I obtained a replacement from Amazon:
“PC4-M6 Pneumatic Straight Fitting for 4mm OD tubing M6 6mm Reprap 3D
Printer etc”


The t-nuts you should have inserted earlier.

I built my CB with the first draft instructions, but the second were
tl;dr for me, but note:

You need to insert the following t-nuts before assembling the related rails:

In the base 20 mm x 60 mm, long sides, place 4 t-nuts on the inside of
each of two longer rails. Typically these are in the top groove, but you
can put them lower, to increase build height. These will support the
90-degree brackets to hold the bed supports.

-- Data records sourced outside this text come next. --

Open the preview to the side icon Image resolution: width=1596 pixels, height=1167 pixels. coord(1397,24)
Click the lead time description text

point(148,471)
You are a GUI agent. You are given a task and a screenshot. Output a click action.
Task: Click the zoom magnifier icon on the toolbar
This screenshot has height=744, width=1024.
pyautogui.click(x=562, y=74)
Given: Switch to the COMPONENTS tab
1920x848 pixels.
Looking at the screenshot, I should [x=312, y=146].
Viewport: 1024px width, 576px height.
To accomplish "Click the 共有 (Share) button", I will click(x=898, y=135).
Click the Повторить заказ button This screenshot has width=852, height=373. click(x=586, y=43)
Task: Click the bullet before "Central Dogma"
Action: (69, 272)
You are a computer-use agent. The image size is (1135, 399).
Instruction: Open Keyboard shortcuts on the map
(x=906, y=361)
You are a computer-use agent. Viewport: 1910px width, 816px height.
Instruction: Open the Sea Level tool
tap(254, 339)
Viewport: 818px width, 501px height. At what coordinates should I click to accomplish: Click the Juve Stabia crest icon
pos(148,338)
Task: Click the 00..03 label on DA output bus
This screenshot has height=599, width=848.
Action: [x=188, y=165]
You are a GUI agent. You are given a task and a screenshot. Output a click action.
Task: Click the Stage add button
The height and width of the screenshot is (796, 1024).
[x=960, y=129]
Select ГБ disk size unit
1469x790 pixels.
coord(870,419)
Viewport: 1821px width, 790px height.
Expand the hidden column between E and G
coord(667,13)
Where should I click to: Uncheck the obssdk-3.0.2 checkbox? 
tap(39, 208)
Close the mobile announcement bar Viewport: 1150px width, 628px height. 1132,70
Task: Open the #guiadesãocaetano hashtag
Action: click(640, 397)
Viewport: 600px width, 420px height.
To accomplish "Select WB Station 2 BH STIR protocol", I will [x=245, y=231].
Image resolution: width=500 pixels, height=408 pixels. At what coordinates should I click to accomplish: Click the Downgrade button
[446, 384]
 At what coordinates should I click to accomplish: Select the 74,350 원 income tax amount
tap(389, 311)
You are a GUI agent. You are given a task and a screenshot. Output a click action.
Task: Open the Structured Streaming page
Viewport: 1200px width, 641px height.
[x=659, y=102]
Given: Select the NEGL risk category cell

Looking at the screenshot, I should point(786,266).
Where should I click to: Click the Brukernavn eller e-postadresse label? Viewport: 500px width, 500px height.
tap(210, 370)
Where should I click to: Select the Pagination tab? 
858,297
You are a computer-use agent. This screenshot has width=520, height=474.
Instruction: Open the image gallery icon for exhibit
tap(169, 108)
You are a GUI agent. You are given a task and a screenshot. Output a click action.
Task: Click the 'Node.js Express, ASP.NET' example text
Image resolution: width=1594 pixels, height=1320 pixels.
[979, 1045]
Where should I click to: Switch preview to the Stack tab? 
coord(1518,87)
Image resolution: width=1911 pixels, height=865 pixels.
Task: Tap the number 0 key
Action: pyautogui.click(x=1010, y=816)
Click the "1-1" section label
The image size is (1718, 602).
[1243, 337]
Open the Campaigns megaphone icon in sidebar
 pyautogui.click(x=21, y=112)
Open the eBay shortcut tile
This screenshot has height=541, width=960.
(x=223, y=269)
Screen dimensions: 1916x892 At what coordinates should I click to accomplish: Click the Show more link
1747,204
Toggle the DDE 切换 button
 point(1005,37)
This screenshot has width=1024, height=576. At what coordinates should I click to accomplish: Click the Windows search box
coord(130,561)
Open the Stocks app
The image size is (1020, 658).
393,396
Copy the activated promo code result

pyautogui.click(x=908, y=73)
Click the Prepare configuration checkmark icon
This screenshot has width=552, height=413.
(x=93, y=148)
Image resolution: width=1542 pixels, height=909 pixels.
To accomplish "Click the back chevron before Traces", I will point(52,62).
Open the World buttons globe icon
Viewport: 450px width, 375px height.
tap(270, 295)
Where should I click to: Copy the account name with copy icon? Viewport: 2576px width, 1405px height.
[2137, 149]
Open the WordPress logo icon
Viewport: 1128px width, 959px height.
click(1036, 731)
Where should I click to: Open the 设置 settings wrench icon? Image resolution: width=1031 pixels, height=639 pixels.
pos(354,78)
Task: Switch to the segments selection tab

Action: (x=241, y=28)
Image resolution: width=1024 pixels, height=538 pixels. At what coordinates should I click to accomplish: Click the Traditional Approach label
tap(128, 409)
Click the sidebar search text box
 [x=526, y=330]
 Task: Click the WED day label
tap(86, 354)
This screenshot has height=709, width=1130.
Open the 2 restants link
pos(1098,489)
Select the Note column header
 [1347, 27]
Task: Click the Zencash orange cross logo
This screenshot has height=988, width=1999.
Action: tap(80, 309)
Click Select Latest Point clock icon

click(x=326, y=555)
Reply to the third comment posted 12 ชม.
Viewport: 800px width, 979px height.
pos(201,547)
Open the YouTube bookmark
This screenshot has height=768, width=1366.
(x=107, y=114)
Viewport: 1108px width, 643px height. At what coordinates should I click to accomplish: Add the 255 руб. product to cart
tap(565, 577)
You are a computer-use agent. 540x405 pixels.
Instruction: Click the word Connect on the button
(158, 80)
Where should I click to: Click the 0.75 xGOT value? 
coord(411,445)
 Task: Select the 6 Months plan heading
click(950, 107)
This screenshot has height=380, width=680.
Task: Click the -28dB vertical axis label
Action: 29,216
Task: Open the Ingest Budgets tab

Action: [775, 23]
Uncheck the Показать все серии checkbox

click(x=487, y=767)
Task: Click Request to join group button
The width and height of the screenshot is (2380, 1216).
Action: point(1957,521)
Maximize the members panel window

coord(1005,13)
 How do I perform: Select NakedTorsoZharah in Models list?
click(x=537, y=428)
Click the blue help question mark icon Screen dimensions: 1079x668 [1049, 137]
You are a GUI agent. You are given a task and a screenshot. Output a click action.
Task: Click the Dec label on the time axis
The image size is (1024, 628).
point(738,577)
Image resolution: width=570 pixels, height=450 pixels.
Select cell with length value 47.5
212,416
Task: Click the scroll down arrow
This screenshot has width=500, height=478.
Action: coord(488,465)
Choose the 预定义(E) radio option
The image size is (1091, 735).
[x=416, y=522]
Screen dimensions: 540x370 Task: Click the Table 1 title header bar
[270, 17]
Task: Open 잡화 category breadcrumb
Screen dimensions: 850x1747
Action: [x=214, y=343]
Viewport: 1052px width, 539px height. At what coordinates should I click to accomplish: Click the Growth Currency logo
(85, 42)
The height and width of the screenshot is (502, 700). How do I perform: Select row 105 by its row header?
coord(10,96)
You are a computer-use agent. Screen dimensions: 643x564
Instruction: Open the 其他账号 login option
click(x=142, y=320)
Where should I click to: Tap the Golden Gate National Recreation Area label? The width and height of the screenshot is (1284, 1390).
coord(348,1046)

In the base 20 mm x 60 mm, short sides, place 2 t-nuts on the top edge
of each of the two shorter rails. These will connect the Z drive motor
plates to the frame. (This assumes that you are going to mount the Z
motors at the bottom. I moved mine to the top. But if you bought more
t-nuts, you don’t care. :^) )

On the shorter, lower rails that make up the Z gantry square, put 2
t-nuts into the top edge groove on each of two rails.

Illustrations — red dots at locations of relevant t-nuts, assuming some
x-ray vision.


(CDMA time standard radio not included with Cobblebot)

The Blog re-sized these pictures so that they kind of suck. I will work on that.

ALSO: you will need to insert 3mm t-nuts (of which you may have precious
few) for endstops, and for the extruder mounting.

Cable Organization

You need to pick a spot where your Arduino/RAMPS are going to reside.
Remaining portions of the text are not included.